Investigators have demonstrated that PR is as beneficial in the elderly as it is in younger patients in improving exercise capacity, symptoms, and self-reported quality of life [52, 53]. Baltaz et al. further demonstrated that even in patients ≥80 years, PR improves 6-min walk test distance (6MWT), the number of stairs completed in 2 min (2MST), Borg dyspnea scores after exertion, and objective functional scores similar to younger patients [54]. Furthermore, patients with both COPD and cardiac comorbidities are often enrolled in rehabilitation programs; 15 % of patients with COPD enrolled in PR have comorbid CHF [55] and 19 % of patients after CABG have COPD. Co-existent CAD and worsening dyspnea on exertion requires appropriate diagnostic work-up which need to be completed before considering increase in activity level.
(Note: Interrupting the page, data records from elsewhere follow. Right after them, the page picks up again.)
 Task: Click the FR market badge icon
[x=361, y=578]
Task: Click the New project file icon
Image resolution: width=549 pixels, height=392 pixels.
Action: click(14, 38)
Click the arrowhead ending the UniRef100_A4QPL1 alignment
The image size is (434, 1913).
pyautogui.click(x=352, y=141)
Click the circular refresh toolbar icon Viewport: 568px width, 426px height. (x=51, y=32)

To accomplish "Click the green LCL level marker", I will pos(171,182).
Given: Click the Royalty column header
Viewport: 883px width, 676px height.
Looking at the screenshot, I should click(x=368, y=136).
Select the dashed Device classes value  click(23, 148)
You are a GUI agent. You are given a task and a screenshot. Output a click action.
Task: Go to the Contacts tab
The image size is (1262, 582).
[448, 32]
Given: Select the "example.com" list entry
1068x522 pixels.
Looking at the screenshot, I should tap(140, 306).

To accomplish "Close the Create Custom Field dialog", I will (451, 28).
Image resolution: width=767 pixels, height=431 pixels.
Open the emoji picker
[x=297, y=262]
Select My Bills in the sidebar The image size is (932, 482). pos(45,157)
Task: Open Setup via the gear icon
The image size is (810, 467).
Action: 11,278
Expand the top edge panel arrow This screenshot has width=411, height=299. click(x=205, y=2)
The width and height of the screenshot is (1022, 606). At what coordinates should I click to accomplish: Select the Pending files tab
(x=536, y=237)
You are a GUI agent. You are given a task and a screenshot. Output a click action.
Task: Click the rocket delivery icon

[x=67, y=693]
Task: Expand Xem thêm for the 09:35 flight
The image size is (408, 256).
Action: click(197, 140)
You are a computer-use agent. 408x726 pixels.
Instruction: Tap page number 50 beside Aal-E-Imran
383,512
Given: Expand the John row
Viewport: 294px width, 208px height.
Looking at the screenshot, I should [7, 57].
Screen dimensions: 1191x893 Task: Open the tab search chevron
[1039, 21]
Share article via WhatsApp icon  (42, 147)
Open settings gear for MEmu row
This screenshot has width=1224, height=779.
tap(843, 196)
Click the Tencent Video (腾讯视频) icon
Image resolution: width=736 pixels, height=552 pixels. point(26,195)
In spite of the proven multifaceted benefit, PR continues to remain underutilized due to insufficient resources, lack of awareness (among patient, provider, and payer), and additional patient related barriers [50••, 56••]. A recent ATS/ERS international statement provided further policy recommendations to address all those limitations and encouraged research to support updated funding and reimbursement policy regarding PR [50••]. Furthermore, Gerald at el showed that only 25 % of individuals entering PR are reported to have advanced directives [57]. In the elderly, PR provides an opportunity to educate patients about advanced care directives, completion of the living will, and end of life care [58].

Conclusions

In patients with chronic lung disease, PFTs and PR are indispensable management tools that assist in optimizing care. The elderly are at risk for underutilization of these diagnostic and therapeutic tools despite the proven benefit in all age groups. When interpreting pulmonary diagnostic tests, it is important to consider that age-related changes in PFTs increase risk of over diagnosis of obstructive lung disease. The benefit of the PR extends beyond improvement in exercise tolerance; social isolation and mood disorders are common in the elderly and PR has been shown to be beneficial in addressing these psychosocial issues.